This means, for example, that the proposed 3,000-home garden village at Buckover, near Thornbury, has been taken out of the list of ‘preferred sites’, while the Woodlands Golf Course site, where 1,750 homes are proposed, has been added.

The plan’s authors, however, express scepticism that the full quota of 1,750 homes at Woodlands could be built before 2040 and have only reckoned with 800 being built by that date, with the remainder to follow after the end of the Local Plan period.

Conservative reaction

Local Conservative councillors, who still hold two of the four Bradley Stoke seats on South Gloucestershire Council, have reacted angrily to the inclusion of the golf course site in the latest draft of the Local Plan.
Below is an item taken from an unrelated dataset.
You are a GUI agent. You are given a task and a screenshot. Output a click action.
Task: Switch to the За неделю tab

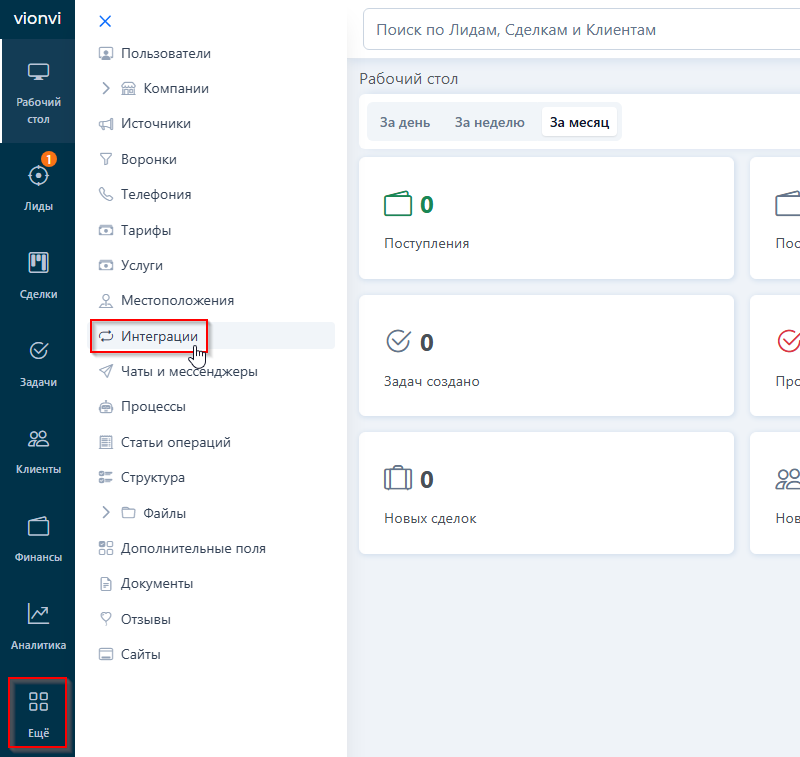click(489, 122)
Photo of four people standing in front of a sign promoting a golf course.
Conservative councillors opposed to plans for housing on the Woodlands Golf Course site near Bradley Stoke (l-r): Matthew Riddle, Franklin Owusu-Antwi, Terri Cullen and Ben Randles.

Cllr Terri Cullen, Conservative councillor for Bradley Stoke North, said:

“It’s important to ensure that new houses are built in the right locations but the proposal for almost 2,000 homes on the Woodlands Golf Course site looks to me like the wrong development in the wrong location.”

“These proposals could be enormously damaging for Bradley Stoke and the surrounding area, and we remain committed to ensuring residents’ voices are heard loud and clear.”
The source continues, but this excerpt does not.